Bastien - do you need to say "don't apply a certain part of the theme"
when you could just duplicate the theme, change the relevant part to
what you want? e.g. if you want all of a theme but keep your current
icon theme, you Duplicate the theme, edit it, change icon theme to
your current one, then apply the theme. Seems workable.
One reason metathemes as the main theme concept is nice is that it
means people can move between say Bluecurve and Default GNOME and
Keramik and Gorilla and whatever with only a single click.
Is the set of "component themes" and the set of "suggestions" (font,
background) extensible? I would say both should be extensible in the
sense that we can add more items while still supporting old themes,
but not extensible in the sense that themes can make up new items to
add that aren't known to the theme control panel.
What do you do if a theme is missing a given theme component? I'd
suggest that the theme be presented as containing some default theme
component. For example, all themes not containing a GTK+ theme
component show up as containing the default GTK+ theme.

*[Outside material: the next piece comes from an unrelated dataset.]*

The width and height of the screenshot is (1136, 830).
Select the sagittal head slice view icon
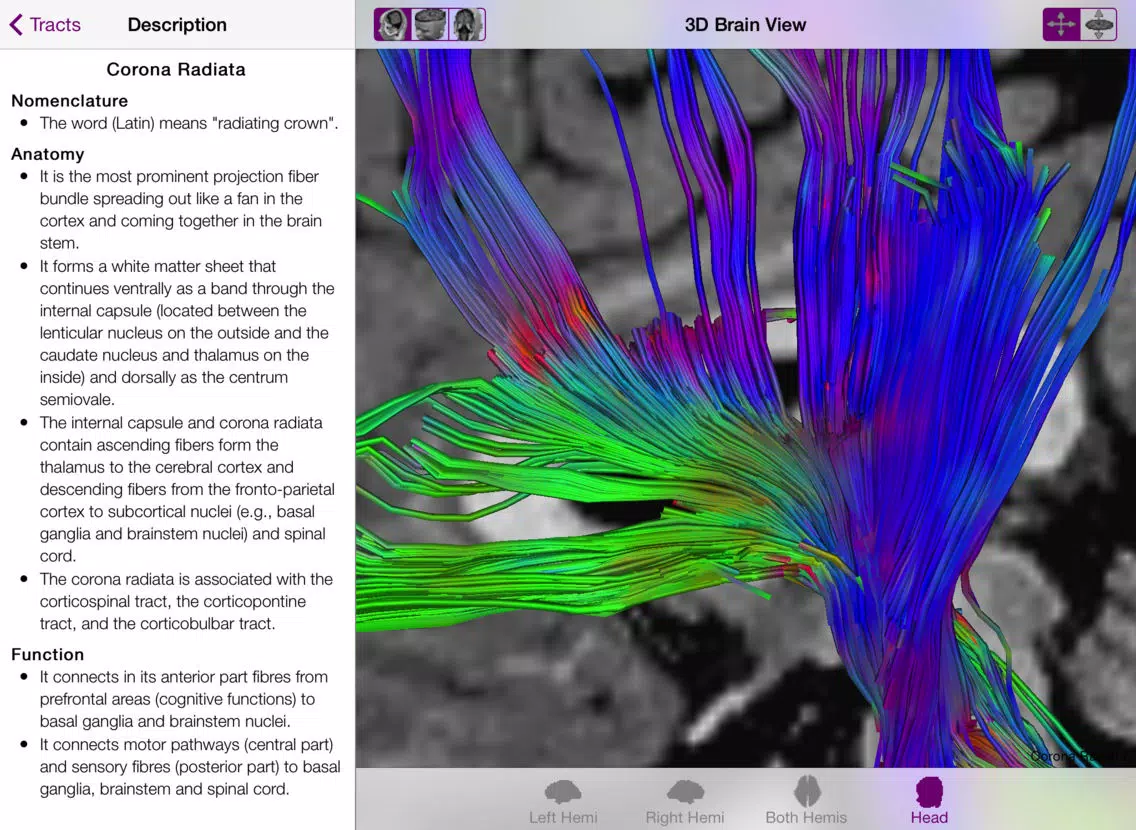(x=393, y=25)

The other
option is that the given component is "unset" and will not be affected
when choosing the theme; I don't like that because it means the order
in which you move through the themes affects what you see. Also, it's
hard to explain in the GUI.
How do we present "foreign" themes? For example, we would want to
allow changing Mozilla, Qt, XMMS toolkit themes. Do those get lumped
into Controls (and the various theme implementations are linked by
identical name), or do they get broken out somehow? I think the former
is right.
If this dialog is instant-apply, why have the preview? Or is the
preview only if instant apply turns out to be a bit too slow?
Are "Apply Font" and "Apply Background" OK from an accessibility
standpoint? If we had more than two items there, what if there were an
"Apply All Suggestions" button? Or how about an "Automatically Apply
Theme Suggestions" check box that, if checked, would make theme
suggestions auto-apply when you selected a theme?
There seems to be quite a lot of implementation work here, if you
start looking at it. Export Theme should IMO actually _copy_ all the
component themes into one big tarball, and the Theme control panel
should be able to install a giant tarball like that, and also be able
to install single component themes. The implementation should know
about Qt themes, XMMS themes, etc., not just GTK themes. And there's
a gmarkup or XML parser to write for the theme format itself.
If we get extensibility right so we can add things in the future and
support all the various backend theme types, and get install/export
theme right, and make the whole thing robust with nice error handling,
it's looking like a ton of work. Someone needs to sit down and bang
out the first draft in the next few weeks if we're going to make 2.2.